■ What the task asks ■
A faithful copy of the entries is required, with no images in it.

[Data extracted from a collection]
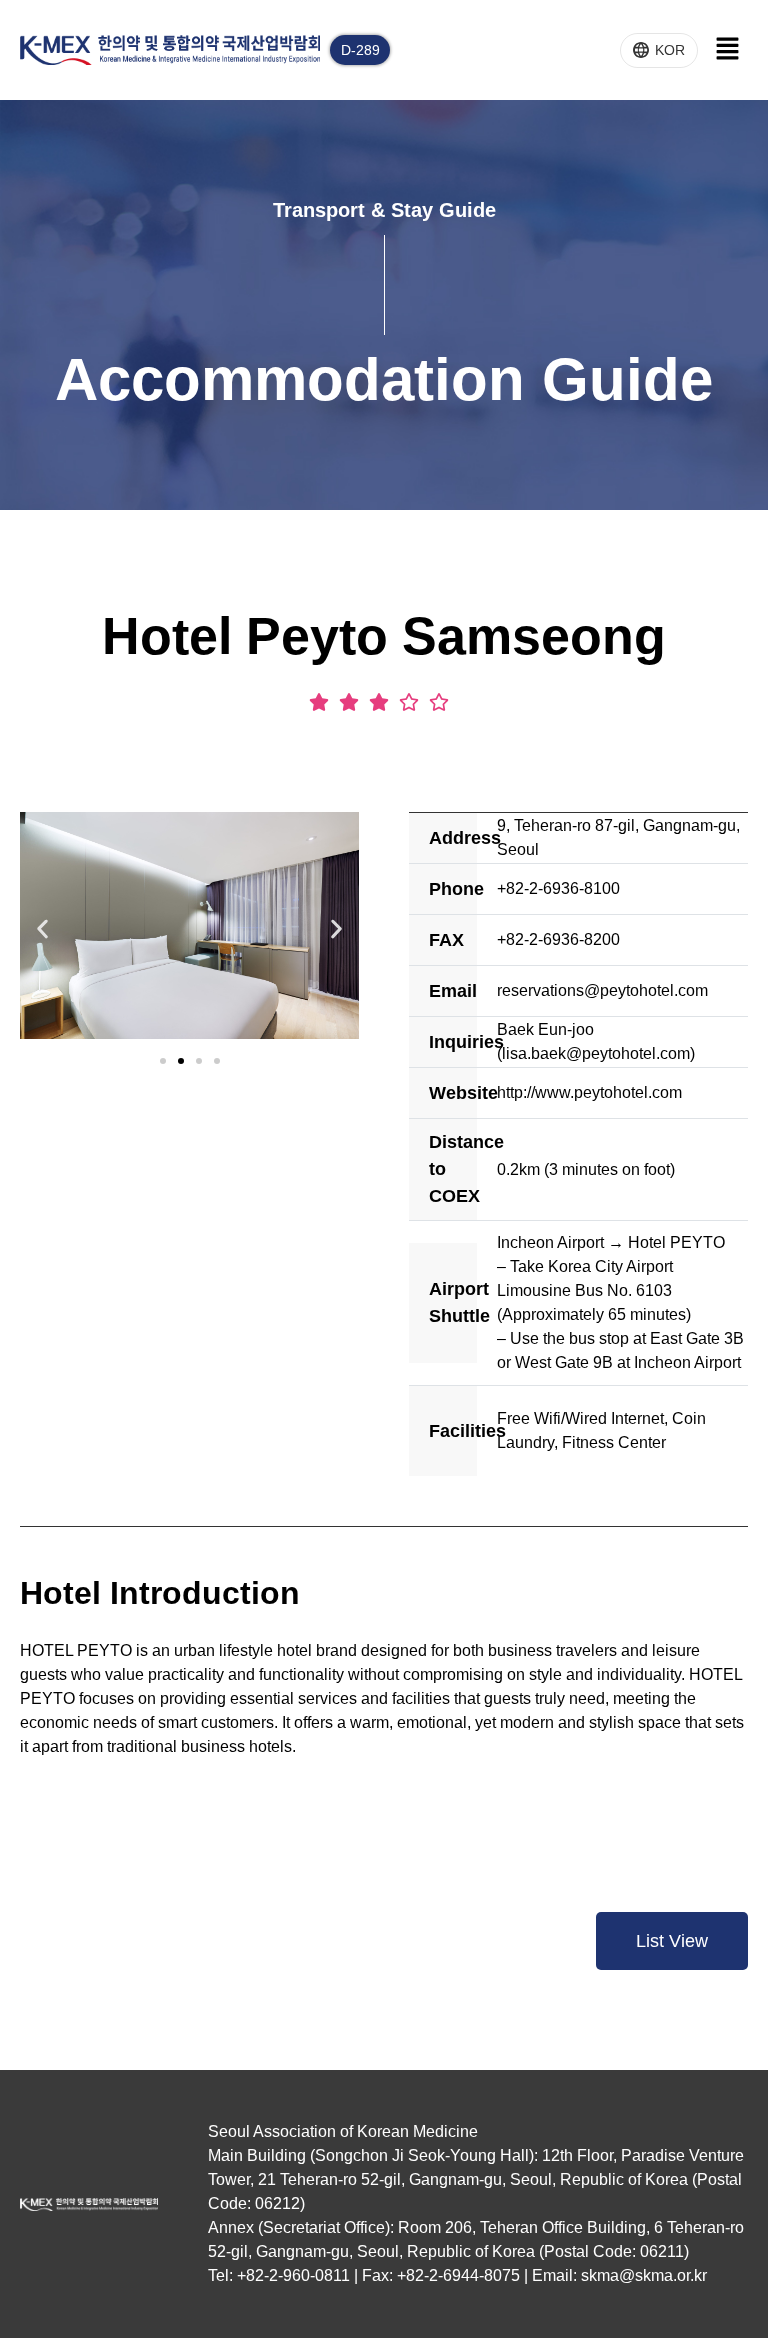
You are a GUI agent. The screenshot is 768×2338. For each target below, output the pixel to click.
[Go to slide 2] (181, 1061)
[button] (42, 928)
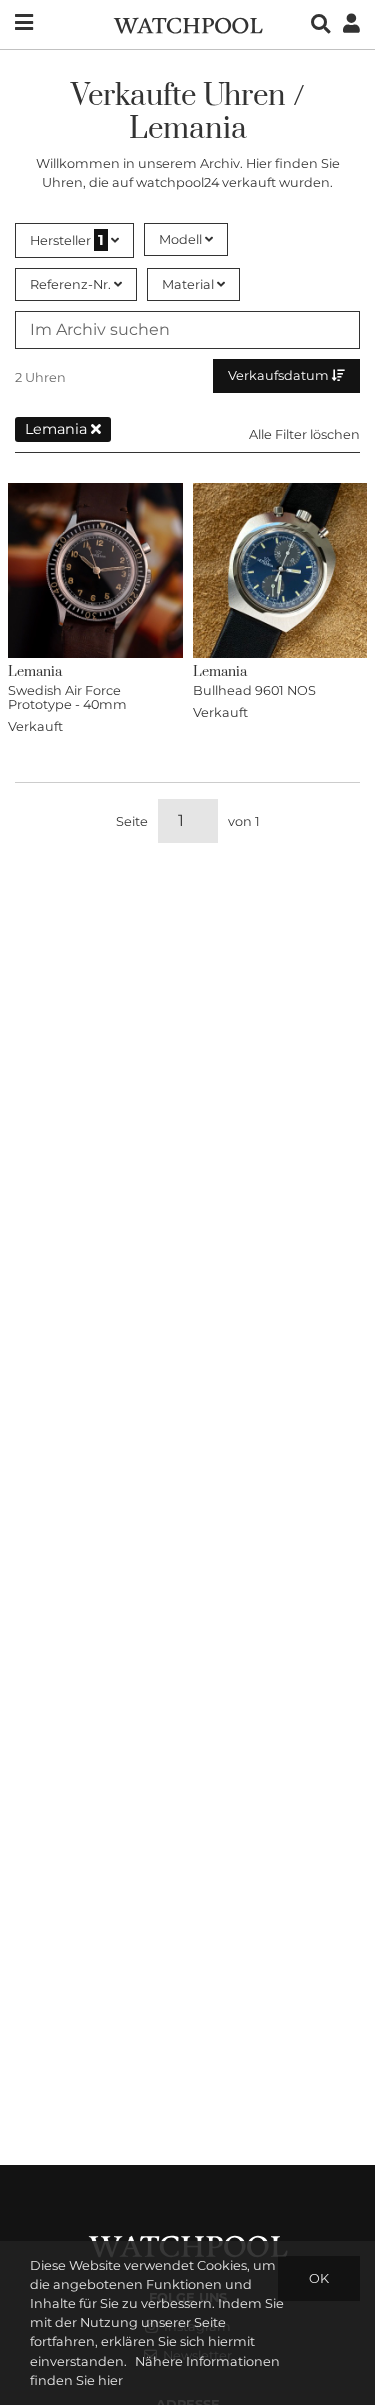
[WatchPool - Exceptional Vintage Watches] (188, 23)
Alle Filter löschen (304, 434)
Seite (132, 821)
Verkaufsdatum (280, 375)
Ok (319, 2278)
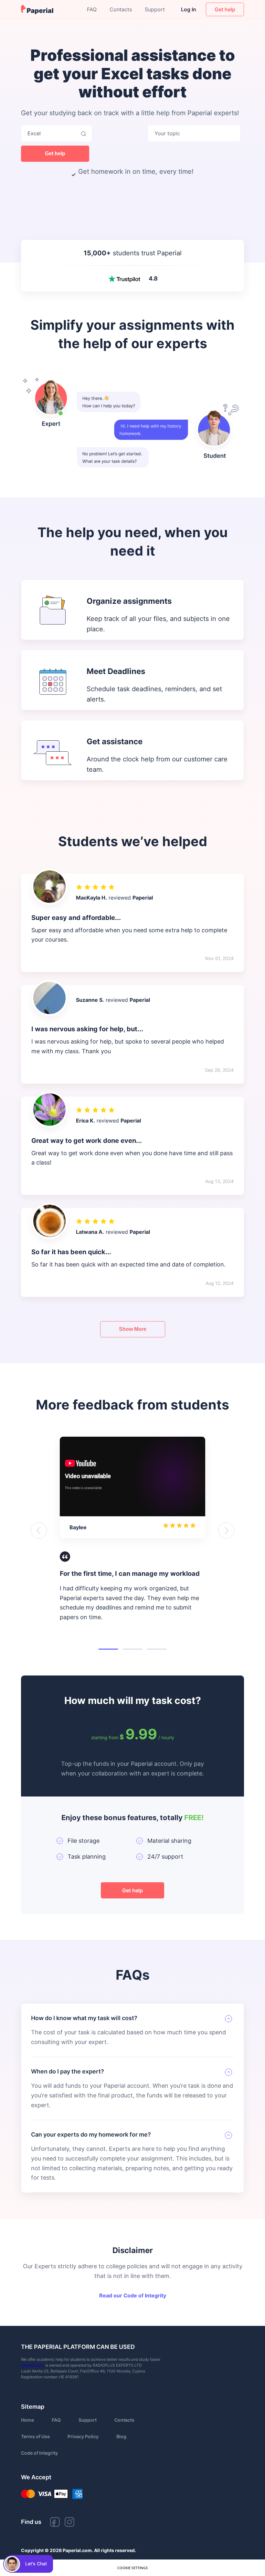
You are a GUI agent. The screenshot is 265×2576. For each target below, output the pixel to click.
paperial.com (32, 2365)
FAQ (92, 9)
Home (27, 2420)
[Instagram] (69, 2524)
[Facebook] (55, 2524)
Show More (132, 1329)
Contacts (121, 9)
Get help (55, 153)
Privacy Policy (83, 2436)
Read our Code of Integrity (132, 2295)
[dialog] (132, 2568)
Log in (188, 9)
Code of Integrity (39, 2453)
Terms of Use (35, 2436)
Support (155, 9)
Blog (121, 2436)
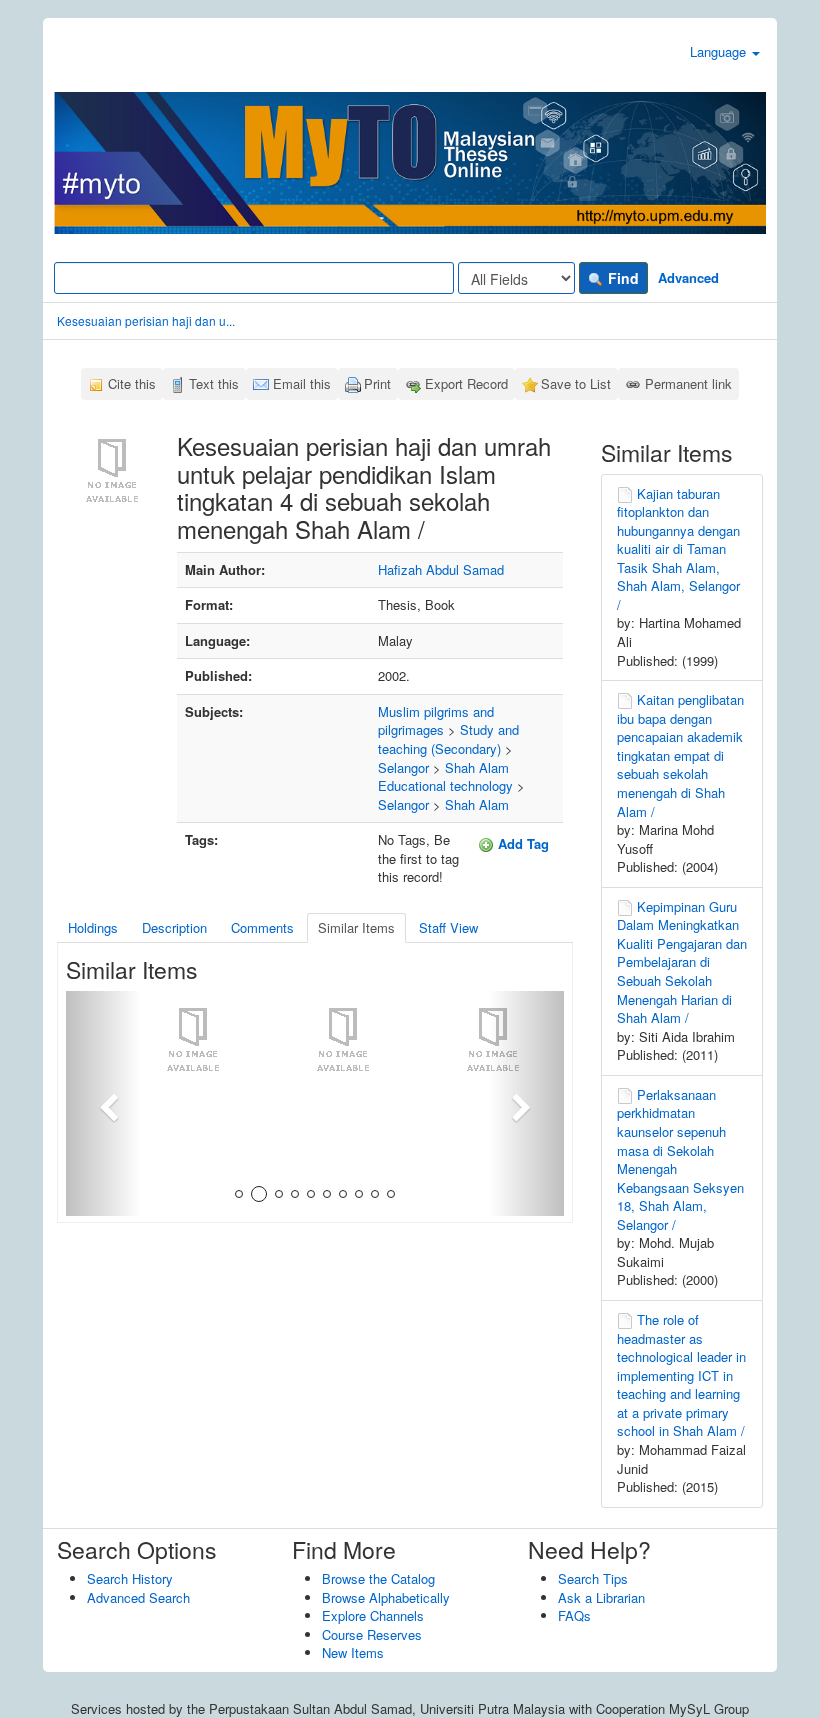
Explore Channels (373, 1615)
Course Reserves (372, 1634)
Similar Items (356, 927)
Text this (214, 383)
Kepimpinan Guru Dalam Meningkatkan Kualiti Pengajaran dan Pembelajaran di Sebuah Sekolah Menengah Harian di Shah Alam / (682, 962)
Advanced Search (138, 1597)
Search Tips (593, 1578)
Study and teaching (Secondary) (448, 739)
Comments (262, 927)
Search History (130, 1578)
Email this (302, 383)
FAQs (574, 1615)
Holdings (93, 927)
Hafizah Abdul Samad (441, 569)
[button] (103, 1103)
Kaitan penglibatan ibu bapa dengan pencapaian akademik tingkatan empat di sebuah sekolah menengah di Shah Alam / (680, 755)
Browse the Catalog (378, 1578)
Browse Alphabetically (386, 1597)
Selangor (403, 767)
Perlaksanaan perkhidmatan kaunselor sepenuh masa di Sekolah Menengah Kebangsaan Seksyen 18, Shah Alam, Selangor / (680, 1159)
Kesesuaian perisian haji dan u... (146, 320)
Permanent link (688, 383)
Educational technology (445, 785)
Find (621, 278)
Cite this (132, 383)
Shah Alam (477, 767)
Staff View (448, 927)
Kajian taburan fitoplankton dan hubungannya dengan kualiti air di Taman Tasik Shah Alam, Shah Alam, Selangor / (678, 549)
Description (174, 927)
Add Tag (521, 843)
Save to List (576, 383)
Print (377, 383)
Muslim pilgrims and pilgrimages (436, 721)
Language (720, 51)
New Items (353, 1652)
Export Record (466, 383)
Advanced (688, 277)
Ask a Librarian (601, 1597)
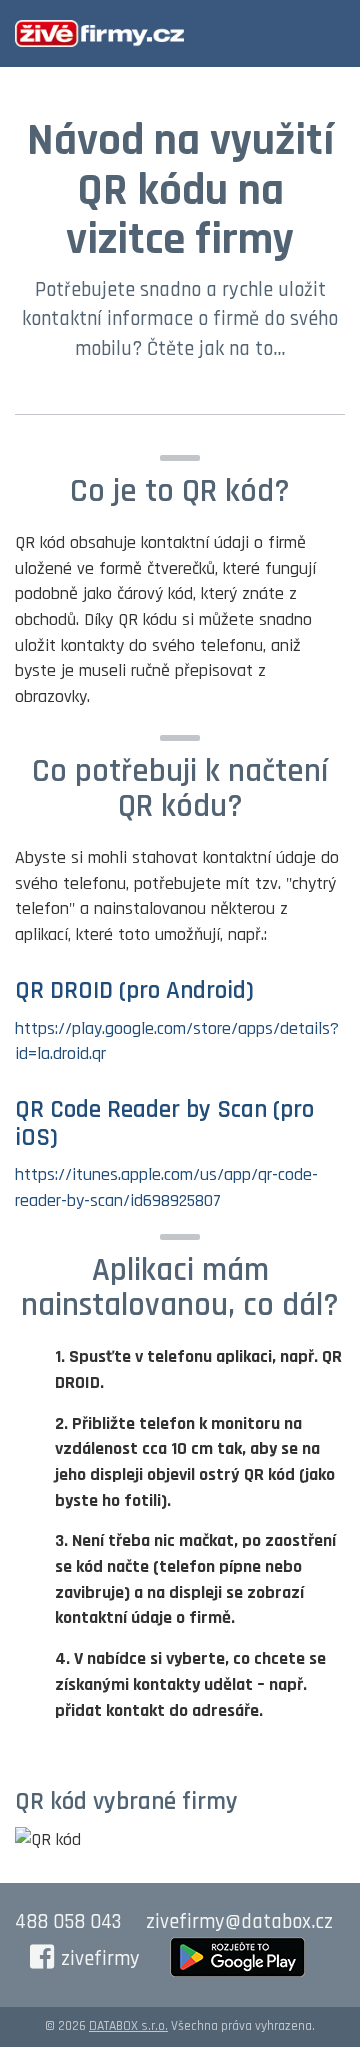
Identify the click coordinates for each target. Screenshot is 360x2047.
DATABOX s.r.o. (128, 2026)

■ Solved exercise ■
You are a GUI agent. The screenshot is 768×2338. For each target below, output the pixel to click.
[Go to slide 2] (181, 1061)
[button] (42, 928)
[WatchPool - Exceptional Vintage Watches] (188, 23)
Alle Filter löschen (304, 434)
Seite (132, 821)
Verkaufsdatum (280, 375)
Ok (319, 2278)
You are a GUI agent. The screenshot is 265×2576. For each target below, output the pixel to click.
paperial.com (32, 2365)
FAQ (92, 9)
Home (27, 2420)
[Instagram] (69, 2524)
[Facebook] (55, 2524)
Show More (132, 1329)
Contacts (121, 9)
Get help (55, 153)
Privacy Policy (83, 2436)
Read our Code of Integrity (132, 2295)
[dialog] (132, 2568)
Log in (188, 9)
Code of Integrity (39, 2453)
Terms of Use (35, 2436)
Support (155, 9)
Blog (121, 2436)
Explore Channels (373, 1615)
Course Reserves (372, 1634)
Similar Items (356, 927)
Text this (214, 383)
Kepimpinan Guru Dalam Meningkatkan Kualiti Pengajaran dan Pembelajaran di Sebuah Sekolah Menengah Harian di Shah Alam / (682, 962)
Advanced Search (138, 1597)
Search Tips (593, 1578)
Study and teaching (Secondary) (448, 739)
Comments (262, 927)
Search History (130, 1578)
Email this (302, 383)
FAQs (574, 1615)
Holdings (93, 927)
Hafizah Abdul Samad (441, 569)
[button] (103, 1103)
Kaitan penglibatan ibu bapa dengan pencapaian akademik tingkatan empat di sebuah sekolah menengah di Shah Alam / (680, 755)
Browse the Catalog (378, 1578)
Browse Alphabetically (386, 1597)
Selangor (403, 767)
Perlaksanaan perkhidmatan kaunselor sepenuh masa di Sekolah Menengah Kebangsaan Seksyen 18, Shah Alam, Selangor / (680, 1159)
Kesesuaian perisian haji dan u... (146, 320)
Permanent link (688, 383)
Educational technology (445, 785)
Find (621, 278)
Cite this (132, 383)
Shah Alam (477, 767)
Staff View (448, 927)
Kajian taburan fitoplankton dan hubungannya dengan kualiti air di Taman Tasik Shah Alam, Shah Alam, Selangor / (678, 549)
Description (174, 927)
Add Tag (521, 843)
Save to List (576, 383)
Print (377, 383)
Muslim pilgrims and pilgrimages (436, 721)
Language (720, 51)
New Items (353, 1652)
Export Record (466, 383)
Advanced (688, 277)
Ask a Librarian (601, 1597)
Identify the click coordinates for each target. Screenshot is 360x2047.
DATABOX s.r.o. (128, 2026)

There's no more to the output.